## Task brief
Copy out exactly the lines below that run from the one holding "展商介绍 (629, 66)" to the one holding "Filters (79, 157)", keeping both of those lines and no others.

## Data records
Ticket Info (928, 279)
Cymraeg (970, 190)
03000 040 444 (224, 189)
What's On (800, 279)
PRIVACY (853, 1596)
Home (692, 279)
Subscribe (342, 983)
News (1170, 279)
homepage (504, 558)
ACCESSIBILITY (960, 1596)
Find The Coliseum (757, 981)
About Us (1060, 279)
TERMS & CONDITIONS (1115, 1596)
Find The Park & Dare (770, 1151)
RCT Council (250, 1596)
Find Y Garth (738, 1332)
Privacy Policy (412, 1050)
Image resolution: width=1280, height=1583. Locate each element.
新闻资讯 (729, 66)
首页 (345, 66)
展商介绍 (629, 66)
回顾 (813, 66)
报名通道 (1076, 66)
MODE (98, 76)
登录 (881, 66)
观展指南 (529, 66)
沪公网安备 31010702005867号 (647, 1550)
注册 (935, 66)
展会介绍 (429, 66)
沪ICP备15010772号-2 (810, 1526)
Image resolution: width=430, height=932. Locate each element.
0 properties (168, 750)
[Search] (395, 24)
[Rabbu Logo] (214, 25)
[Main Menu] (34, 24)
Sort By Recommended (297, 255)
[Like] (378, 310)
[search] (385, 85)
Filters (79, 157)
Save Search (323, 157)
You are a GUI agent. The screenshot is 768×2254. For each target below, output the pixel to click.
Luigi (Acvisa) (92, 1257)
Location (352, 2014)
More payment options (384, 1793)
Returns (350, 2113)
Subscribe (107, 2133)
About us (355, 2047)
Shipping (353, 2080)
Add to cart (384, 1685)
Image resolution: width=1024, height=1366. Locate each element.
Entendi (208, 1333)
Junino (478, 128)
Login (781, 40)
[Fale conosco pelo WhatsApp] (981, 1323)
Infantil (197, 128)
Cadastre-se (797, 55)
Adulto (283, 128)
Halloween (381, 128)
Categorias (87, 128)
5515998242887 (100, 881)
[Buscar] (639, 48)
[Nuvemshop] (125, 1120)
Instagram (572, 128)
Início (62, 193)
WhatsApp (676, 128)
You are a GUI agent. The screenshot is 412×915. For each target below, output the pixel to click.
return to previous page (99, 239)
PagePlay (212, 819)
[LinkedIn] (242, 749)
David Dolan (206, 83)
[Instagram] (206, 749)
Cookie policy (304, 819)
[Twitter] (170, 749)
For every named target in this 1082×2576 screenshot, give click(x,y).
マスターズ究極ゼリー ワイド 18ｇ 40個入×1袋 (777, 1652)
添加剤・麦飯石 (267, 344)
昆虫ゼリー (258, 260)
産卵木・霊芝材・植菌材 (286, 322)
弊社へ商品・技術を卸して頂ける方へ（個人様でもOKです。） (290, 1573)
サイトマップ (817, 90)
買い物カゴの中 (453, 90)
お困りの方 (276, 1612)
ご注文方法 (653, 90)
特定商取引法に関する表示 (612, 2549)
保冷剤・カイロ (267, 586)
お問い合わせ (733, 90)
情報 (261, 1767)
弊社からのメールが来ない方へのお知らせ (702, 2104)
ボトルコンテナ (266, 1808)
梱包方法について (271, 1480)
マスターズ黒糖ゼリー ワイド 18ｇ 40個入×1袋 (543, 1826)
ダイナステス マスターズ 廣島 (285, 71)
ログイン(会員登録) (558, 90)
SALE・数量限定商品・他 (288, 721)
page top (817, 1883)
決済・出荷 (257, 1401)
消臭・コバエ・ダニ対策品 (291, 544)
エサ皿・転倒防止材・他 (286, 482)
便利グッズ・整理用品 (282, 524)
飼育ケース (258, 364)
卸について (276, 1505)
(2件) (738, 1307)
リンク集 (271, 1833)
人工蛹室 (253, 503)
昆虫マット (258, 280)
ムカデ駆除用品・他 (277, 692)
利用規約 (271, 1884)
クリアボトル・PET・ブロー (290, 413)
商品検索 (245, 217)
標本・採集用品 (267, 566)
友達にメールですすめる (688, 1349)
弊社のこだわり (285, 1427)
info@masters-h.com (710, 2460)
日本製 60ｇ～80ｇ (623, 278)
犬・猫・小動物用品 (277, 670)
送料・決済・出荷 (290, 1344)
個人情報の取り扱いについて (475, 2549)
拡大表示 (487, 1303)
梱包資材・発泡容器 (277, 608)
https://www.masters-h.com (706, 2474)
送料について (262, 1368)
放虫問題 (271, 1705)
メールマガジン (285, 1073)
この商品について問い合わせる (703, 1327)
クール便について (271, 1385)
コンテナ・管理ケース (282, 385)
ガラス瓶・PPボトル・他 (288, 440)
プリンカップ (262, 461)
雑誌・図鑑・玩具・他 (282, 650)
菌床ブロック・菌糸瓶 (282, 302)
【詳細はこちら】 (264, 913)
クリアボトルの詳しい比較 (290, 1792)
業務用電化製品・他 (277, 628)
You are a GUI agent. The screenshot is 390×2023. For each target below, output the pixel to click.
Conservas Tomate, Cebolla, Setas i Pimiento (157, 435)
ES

## Answer space
展商介绍 (629, 66)
回顾 (813, 66)
报名通道 (1076, 66)
MODE (98, 76)
登录 (881, 66)
观展指南 (529, 66)
沪公网安备 31010702005867号 (647, 1550)
注册 (935, 66)
展会介绍 (429, 66)
沪ICP备15010772号-2 (810, 1526)
Image resolution: width=430, height=932. Locate each element.
0 properties (168, 750)
[Search] (395, 24)
[Rabbu Logo] (214, 25)
[Main Menu] (34, 24)
Sort By Recommended (297, 255)
[Like] (378, 310)
[search] (385, 85)
Filters (79, 157)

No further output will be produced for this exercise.